--- BEGIN ---

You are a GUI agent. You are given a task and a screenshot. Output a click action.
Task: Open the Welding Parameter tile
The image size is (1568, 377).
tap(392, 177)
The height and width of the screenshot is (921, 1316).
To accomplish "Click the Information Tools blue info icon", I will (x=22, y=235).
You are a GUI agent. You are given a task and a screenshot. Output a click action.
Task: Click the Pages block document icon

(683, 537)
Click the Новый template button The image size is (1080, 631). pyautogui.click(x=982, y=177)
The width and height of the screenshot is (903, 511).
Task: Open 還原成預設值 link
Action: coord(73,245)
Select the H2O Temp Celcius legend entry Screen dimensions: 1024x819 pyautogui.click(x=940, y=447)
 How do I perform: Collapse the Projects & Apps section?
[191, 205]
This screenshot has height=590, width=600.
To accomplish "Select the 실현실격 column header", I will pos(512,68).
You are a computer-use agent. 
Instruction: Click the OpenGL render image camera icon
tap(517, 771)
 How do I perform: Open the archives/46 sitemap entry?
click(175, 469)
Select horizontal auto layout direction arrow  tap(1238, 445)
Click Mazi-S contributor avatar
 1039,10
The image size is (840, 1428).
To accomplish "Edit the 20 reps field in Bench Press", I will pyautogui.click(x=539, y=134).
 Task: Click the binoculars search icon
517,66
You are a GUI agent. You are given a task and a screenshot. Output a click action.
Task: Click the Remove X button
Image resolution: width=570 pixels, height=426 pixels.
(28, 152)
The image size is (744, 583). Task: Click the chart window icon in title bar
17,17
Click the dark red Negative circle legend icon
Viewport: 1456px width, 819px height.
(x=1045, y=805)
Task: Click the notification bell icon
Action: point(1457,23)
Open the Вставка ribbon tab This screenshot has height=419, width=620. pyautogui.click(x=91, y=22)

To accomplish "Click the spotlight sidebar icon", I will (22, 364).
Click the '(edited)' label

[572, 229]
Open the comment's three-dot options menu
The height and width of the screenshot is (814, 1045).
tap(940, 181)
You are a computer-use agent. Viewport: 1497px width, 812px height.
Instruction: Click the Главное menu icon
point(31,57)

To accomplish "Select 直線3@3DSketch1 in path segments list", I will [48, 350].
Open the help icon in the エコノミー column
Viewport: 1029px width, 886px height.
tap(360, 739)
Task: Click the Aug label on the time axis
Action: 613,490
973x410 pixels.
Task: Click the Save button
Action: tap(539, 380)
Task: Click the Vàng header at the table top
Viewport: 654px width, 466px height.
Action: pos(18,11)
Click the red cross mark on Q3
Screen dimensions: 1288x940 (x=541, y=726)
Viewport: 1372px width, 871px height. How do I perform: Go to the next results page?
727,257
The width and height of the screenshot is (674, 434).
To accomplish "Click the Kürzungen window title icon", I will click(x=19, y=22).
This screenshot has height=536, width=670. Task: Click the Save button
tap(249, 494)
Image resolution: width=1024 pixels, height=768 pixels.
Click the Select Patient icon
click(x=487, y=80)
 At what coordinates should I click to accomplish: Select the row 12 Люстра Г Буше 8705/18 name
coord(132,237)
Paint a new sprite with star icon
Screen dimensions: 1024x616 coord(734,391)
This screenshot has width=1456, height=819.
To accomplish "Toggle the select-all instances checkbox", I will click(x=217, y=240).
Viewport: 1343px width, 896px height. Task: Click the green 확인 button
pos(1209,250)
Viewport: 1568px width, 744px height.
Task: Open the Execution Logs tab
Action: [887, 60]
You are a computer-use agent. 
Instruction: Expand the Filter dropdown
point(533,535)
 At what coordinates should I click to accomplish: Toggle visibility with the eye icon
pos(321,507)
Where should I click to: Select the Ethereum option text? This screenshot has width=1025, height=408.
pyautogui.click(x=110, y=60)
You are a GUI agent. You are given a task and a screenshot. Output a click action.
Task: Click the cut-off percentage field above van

--- END ---

Given request ▸
Rewrite the listing, starting at the line that has "Click the red cross mark on Q3" and stopping after the line that has "will click(x=217, y=240).". Put "symbol" in place of "icon" and leave everything else unchanged.

Response to this task ▸
Click the red cross mark on Q3
Screen dimensions: 1288x940 (x=541, y=726)
Viewport: 1372px width, 871px height. How do I perform: Go to the next results page?
727,257
The width and height of the screenshot is (674, 434).
To accomplish "Click the Kürzungen window title symbol", I will click(x=19, y=22).
This screenshot has height=536, width=670. Task: Click the Save button
tap(249, 494)
Image resolution: width=1024 pixels, height=768 pixels.
Click the Select Patient symbol
click(x=487, y=80)
 At what coordinates should I click to accomplish: Select the row 12 Люстра Г Буше 8705/18 name
coord(132,237)
Paint a new sprite with star symbol
Screen dimensions: 1024x616 coord(734,391)
This screenshot has width=1456, height=819.
To accomplish "Toggle the select-all instances checkbox", I will click(x=217, y=240).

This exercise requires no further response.